RIAs — particularly the independent registered investment advisory firms who do not invest solely using brokerage firm platform offerings — are one of the key target markets for alternative strategy money management boutiques. Successfully winning them over, however, requires meeting a double marketing challenge.
Over the three decades my communications and sales marketing consulting firm has been working with both alternative strategy money management firms and independent RIA wealth management firms as clients we have seen firsthand, time and again, what the occasional surveys of RIAs state.
There are some RIA wealth management firms (unfortunately, you cannot buy a list of them) that want to bring non-core investment recommendations to HNW and UHNW clients that have different characteristics than their core portfolio holdings.To win their allocation, justify why you
These RIA firms appreciate the potential upsides of allocating to such alternative strategies — uncorrelated returns to provide diversification and a hedge against core equity and fixed income holdings, and to enhance a portfolio’s total returns. However, there is a client-facing challenge for the RIAs: they need to be able to effectively communicate why, beyond a money manager’s past performance record, they are recommending that manager’s particular strategy. Note I said strategy — which is how the manager or firm invests — not investment type, which are asset allocation categories such as domestic small cap equity, long/short, event driven, distressed debt, PE and managed futures.
So, many RIAs have vented frustration at not being given, by the money management firms pitching them, both the information the RIAs need to do more than just a cursory due diligence skim about an investment strategy on offer, and the appropriate content they require to retell to their own clients why they are asking for authorization to allocate to a particular money manager. Make this too big of a hassle and RIAs will pass you by and favor a competitor who makes their life easier.
Consider this: part of the management fee an RIA firm client pays is for the RIA to make asset allocation recommendations and part of the fee is paid for the RIA to conduct the due diligence on prospective portfolio managers and their strategies. To earn the fee for due diligence and manager selection, the RIA must be able to communicate to its clients how the portfolio manager invests and why they buy into that approach.
Justifying the advised allocation to a specific money manager’s strategy both helps communicate how the RIA is acting on a fiduciary basis in making the recommendation and teaches the RIA firm client what he or she needs to know to appreciate the potential added value of the particular money manager and investment strategy their RIA is asking permission to allocate to.How to justify why you
This leads us to meeting your investment boutique’s double marketing challenge in pursuing RIA firms as clients. First, you need to sell the RIAs on how you invest. This is step one where they are conducting their due diligence on your firm, portfolio manager and the strategy on offer. Then, you need to equip them with the content they will need in order to educate and persuade their own clients to understand and buy into their RIA firm’s recommendation to make an allocation to you.

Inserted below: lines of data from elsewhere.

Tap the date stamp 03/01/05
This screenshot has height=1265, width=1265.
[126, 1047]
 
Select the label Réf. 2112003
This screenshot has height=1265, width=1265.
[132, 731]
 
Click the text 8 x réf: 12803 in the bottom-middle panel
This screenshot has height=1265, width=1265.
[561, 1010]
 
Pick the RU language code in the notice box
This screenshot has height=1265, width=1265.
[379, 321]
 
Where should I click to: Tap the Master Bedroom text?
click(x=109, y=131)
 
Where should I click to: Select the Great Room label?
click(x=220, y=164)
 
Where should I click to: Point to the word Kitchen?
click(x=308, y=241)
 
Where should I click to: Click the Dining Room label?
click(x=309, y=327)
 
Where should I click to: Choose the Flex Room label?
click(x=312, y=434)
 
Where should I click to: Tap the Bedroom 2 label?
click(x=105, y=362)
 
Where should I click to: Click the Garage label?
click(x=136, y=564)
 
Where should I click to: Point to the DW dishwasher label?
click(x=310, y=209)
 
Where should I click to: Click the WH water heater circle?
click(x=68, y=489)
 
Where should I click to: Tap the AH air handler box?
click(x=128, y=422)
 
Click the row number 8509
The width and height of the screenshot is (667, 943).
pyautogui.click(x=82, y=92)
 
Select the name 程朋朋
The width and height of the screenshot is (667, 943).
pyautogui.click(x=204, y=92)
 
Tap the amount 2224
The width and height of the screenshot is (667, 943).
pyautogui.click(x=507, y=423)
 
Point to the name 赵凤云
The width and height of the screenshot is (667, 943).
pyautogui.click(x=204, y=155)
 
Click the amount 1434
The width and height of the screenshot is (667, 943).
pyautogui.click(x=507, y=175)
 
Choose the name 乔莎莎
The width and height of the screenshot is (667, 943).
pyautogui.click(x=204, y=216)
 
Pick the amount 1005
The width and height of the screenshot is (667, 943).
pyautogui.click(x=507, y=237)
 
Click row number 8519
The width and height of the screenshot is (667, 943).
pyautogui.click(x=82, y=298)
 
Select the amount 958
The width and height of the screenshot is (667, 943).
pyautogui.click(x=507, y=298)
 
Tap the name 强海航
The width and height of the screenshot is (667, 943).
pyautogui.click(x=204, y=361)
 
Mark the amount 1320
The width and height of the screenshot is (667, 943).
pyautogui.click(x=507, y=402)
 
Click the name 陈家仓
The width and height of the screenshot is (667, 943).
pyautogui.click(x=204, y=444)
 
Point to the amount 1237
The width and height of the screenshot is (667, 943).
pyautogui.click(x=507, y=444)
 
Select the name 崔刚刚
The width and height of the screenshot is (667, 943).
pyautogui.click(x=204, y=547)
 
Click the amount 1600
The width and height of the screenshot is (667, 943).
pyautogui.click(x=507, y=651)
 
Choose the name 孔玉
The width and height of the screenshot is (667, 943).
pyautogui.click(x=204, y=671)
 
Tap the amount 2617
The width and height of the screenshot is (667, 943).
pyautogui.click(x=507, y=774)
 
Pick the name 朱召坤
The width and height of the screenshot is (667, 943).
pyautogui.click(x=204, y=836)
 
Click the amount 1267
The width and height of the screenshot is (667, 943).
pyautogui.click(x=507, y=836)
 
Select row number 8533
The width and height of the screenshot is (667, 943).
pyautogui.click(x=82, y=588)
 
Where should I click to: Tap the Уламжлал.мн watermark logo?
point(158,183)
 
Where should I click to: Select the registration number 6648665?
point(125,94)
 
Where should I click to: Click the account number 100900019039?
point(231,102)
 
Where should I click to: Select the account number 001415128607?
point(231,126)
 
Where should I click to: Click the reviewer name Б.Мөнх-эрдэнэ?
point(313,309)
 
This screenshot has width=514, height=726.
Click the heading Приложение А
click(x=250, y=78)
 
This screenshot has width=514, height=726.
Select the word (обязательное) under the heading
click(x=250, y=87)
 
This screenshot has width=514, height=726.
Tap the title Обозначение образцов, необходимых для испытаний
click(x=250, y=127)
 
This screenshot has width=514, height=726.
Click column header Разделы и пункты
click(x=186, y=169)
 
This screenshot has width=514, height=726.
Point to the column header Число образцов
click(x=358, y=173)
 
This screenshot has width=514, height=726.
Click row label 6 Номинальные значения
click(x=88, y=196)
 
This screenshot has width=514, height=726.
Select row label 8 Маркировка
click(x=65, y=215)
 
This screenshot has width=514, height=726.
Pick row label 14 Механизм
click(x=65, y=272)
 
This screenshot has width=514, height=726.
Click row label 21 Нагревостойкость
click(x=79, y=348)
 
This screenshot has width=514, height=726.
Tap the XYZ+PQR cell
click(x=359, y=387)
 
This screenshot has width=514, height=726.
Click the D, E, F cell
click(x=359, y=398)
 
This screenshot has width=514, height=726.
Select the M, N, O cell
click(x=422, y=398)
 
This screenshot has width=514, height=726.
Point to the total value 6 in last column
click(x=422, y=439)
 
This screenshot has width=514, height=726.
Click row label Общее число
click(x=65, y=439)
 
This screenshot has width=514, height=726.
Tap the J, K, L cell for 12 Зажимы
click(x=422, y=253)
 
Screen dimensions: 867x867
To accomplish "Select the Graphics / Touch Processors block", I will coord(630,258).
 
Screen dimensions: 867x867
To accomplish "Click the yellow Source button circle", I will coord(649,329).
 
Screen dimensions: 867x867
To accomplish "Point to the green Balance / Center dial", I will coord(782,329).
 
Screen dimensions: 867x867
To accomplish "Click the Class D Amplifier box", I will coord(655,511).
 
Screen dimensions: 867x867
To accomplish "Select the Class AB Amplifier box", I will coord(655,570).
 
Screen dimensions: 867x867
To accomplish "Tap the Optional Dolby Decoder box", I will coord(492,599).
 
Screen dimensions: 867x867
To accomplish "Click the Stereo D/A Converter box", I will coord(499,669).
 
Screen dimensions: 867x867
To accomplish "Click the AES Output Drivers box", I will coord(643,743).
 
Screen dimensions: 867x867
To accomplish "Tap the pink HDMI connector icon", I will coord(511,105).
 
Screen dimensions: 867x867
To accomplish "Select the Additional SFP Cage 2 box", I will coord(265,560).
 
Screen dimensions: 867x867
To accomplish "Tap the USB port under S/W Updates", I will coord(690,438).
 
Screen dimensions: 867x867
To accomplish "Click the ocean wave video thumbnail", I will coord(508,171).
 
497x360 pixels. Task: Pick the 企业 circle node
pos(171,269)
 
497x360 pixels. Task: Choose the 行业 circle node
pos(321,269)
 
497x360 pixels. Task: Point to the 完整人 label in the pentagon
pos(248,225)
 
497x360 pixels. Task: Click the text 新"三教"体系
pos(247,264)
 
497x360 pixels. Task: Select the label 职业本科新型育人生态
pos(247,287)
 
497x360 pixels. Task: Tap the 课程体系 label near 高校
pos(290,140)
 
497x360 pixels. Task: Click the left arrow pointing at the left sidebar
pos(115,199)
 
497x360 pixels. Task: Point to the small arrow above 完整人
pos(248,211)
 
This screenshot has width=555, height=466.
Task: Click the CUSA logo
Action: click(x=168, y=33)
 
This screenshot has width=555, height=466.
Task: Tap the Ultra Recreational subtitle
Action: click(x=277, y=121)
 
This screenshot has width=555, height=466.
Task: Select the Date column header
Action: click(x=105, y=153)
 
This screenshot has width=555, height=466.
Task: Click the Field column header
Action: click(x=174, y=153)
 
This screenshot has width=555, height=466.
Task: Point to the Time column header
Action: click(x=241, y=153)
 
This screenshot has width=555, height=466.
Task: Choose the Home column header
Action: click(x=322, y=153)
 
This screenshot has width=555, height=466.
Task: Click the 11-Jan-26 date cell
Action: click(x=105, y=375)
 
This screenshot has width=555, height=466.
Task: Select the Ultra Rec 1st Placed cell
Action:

To do this you need to deliver content that provides a script the RIA can use to retell your firm’s story in a compelling way and without messing it up.
Data on performance and risk characteristics do not provide enough information for selecting and recommending one money manager over another. That content delivered in performance tear sheet or flipchart marketing collateral is used by the RIAs only to create a short list of money managers and strategies to consider.
The additional content they look for is what my firm refers to as the Story Of How. How does your firm think? Specifically, what are your investment beliefs and what is the process you follow to assemble and manage your basket of holdings? This is what differentiates one money manager from another, and when your firm becomes known for these things it will have established a brand identity. Achieving this requires figuring out how to deliver this information in a cogent, compelling and linear storyline. This is important because people can best recall a story that has a defined beginning, middle and end. And this is what the RIAs need to educate and persuade their clients that their recommendation to allocate to your strategy is sound.
Your firm’s Story Of How content cannot fit into a flipchart because it is paragraph based content detail, not abbreviated bullet point text. So, it belongs in a brochure format marketing document. This important piece of marketing collateral will help your money management firm meet your double marketing challenge. Its content will constitute the majority of what your firm should communicate verbally in its first meeting with a prospective RIA allocator. In its written form it answers in writing the majority of what would be their subjective-based due diligence questions. Also, as importantly, it provides the RIAs with a script to use when recounting to their clients why they believe making an allocation to your strategy is a good, and defensible, decision.